**TASK LIST:**
**A)** Answer these from the article:
(i) In what month and year did CNN publish its report on AI hurting people of color and the poor?
(ii) Across about how many cities did The Washington Post study test voice commands?
(iii) According to the article, what does AI help Spotify do?
**B)** Reproduce the article's text between "Discriminative AI" and "push product promotions.", inclusive.

**ARTICLE:**
⁂

Keeping aside the existential threat to humans from the uncontrolled development of AI, this technology at large could also pose a risk to those whose work is repetitive and routine in nature such as sweeping, cleaning, washing dishes, etc. It can adversely affect the poor, disenfranchised and marginal groups in different parts of the world and they would only feel the impact slowly and inconspicuously.

Discriminative AI

In recent years, there has been a voice-activated technology revolution which is greatly affecting how a lot of people live in different parts of the world. Many applications these days use AI and machine learning algorithms that analyse large amounts of data to recognise patterns and make decisions on their own. It helps in identifying highly personalised preferences and in turn eases marketing efforts. Virtual assistants such as Apple’s Siri, Google Assistant and Amazon’s Alexa are powered by AI in recognising speech. Through the recognition of words in speech, AI helps Netflix suggest movies, Spotify recommend songs, and Amazon push product promotions.

Despite such advances, studies have shown that “for people with accents – even the regional lilts, dialects and drawls native to various parts of the United States – the artificially intelligent speakers can seem very different: inattentive, unresponsive, and even isolating”. It has been indicated that within the U S “the wave of the future has a bias problem, and it’s leaving them behind”.

In July 2018, the CNN published a report titled “AI is hurting people of colour and the poor. Experts want to fix that”. Heather Kelly, who was then with CNN Business, reported about how AI is contributing to greater racial bias and exclusion while also fundamentally changing the world. She also pointed out how “facial recognition software has trouble identifying women of colour” at the MIT Media Lab.

A similar study that year by The Washington Post, in collaboration with two research groups, looked at the problem of smart speakers’ accent imbalance by testing thousands of voice commands dictated by more than 100 people across nearly 20 cities. They found that the systems “showed notable disparities in how people from different parts of the U S are understood. People with Southern accents, for instance, were three per cent less likely to get accurate responses from a Google Home device than those with Western accents. And Alexa understood Midwest accents two per cent less than those from along the East Coast”.

⁂

**GIVEN INFORMATION:**
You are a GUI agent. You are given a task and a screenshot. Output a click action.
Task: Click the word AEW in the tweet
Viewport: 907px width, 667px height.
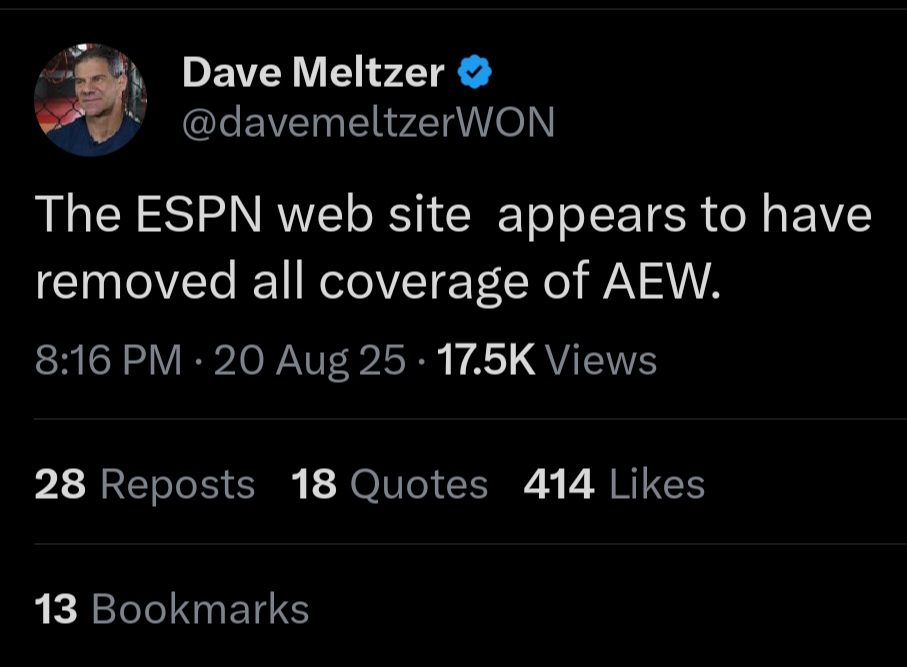click(x=661, y=282)
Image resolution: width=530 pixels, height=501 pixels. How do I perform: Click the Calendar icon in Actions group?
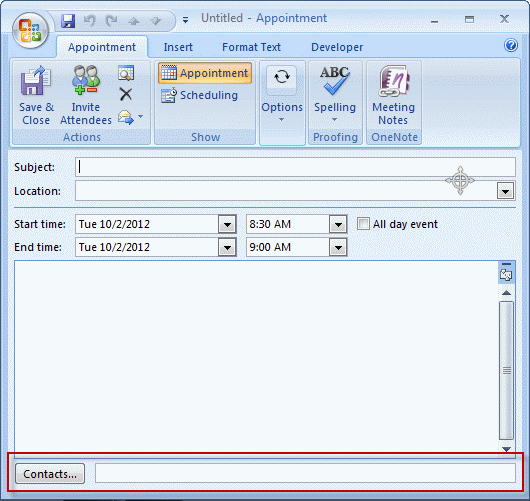pyautogui.click(x=126, y=73)
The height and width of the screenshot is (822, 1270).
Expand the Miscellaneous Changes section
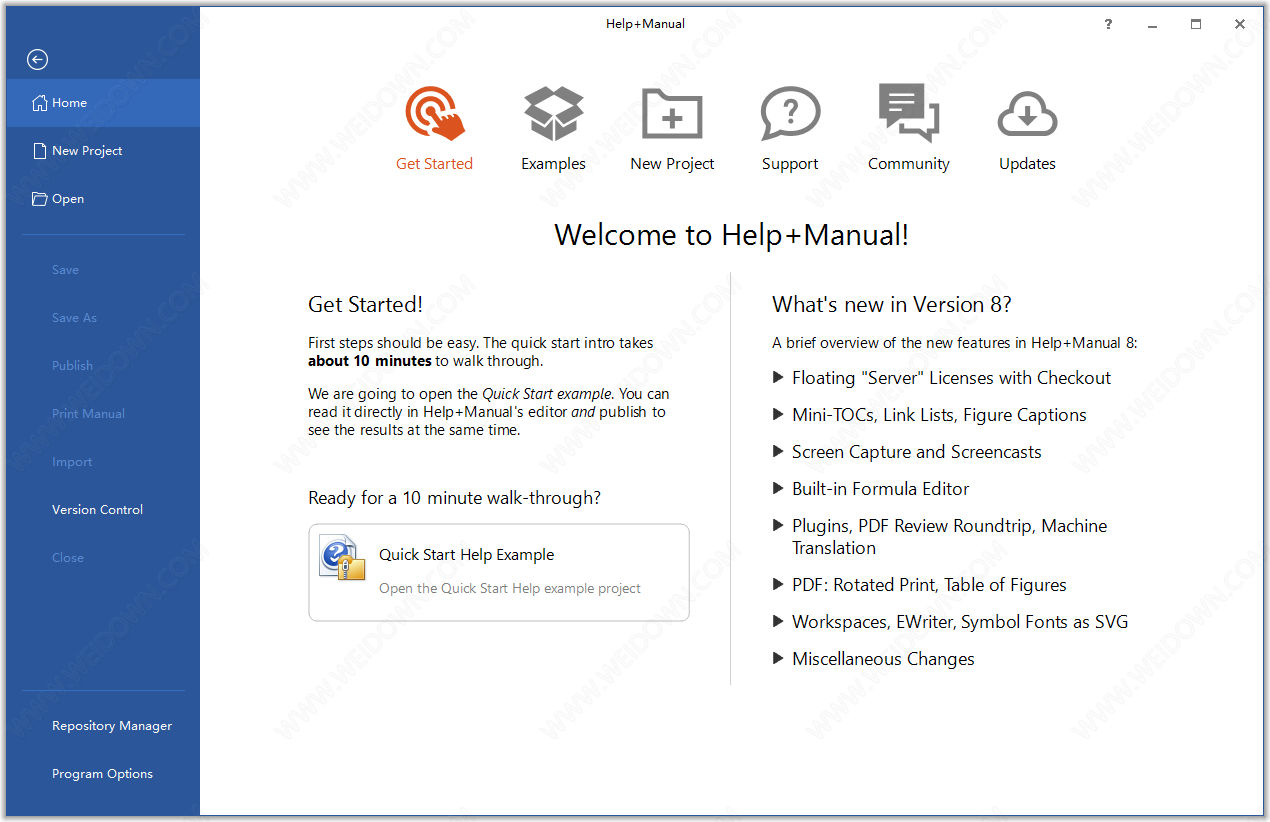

⁂

**TASK-BY-TASK OUTPUTS:**
**A)**
(i) July 2018
(ii) Nearly 20 cities
(iii) Recommend songs

**B)**
Discriminative AI

In recent years, there has been a voice-activated technology revolution which is greatly affecting how a lot of people live in different parts of the world. Many applications these days use AI and machine learning algorithms that analyse large amounts of data to recognise patterns and make decisions on their own. It helps in identifying highly personalised preferences and in turn eases marketing efforts. Virtual assistants such as Apple’s Siri, Google Assistant and Amazon’s Alexa are powered by AI in recognising speech. Through the recognition of words in speech, AI helps Netflix suggest movies, Spotify recommend songs, and Amazon push product promotions.